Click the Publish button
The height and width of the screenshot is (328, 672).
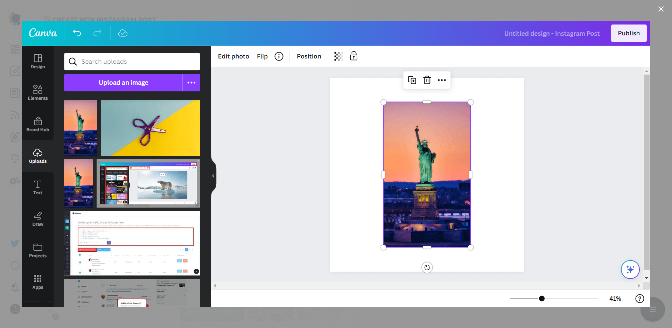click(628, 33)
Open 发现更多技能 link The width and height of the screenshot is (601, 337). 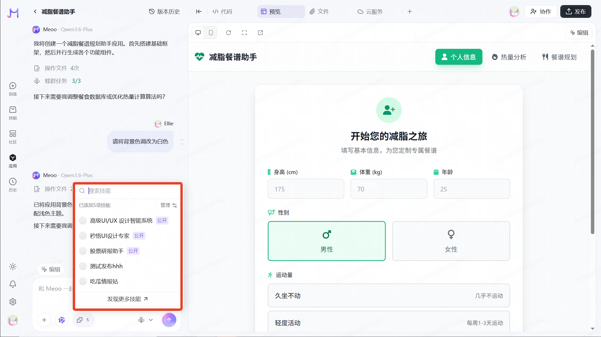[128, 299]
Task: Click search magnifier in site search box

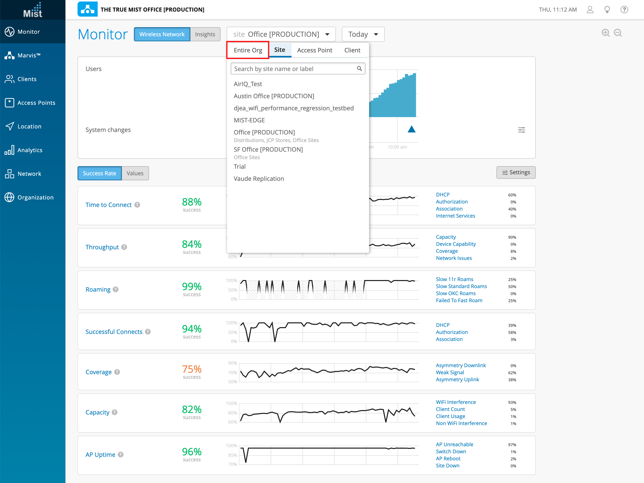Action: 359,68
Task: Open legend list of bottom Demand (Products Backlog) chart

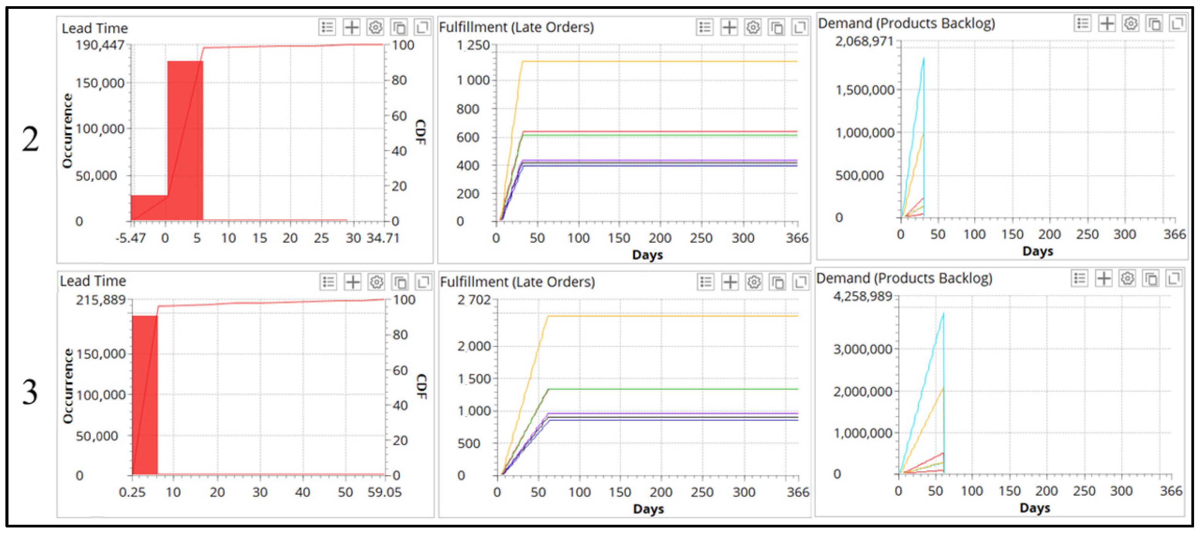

------------------------------------------------

## Goal of the exercise
Exactly as they stand, write the lines from the one holding "Task: Click search" to the end of the material, both ends included. Do not copy the pictures.

## Your solution
Task: Click search magnifier in site search box

Action: 359,68
Task: Open legend list of bottom Demand (Products Backlog) chart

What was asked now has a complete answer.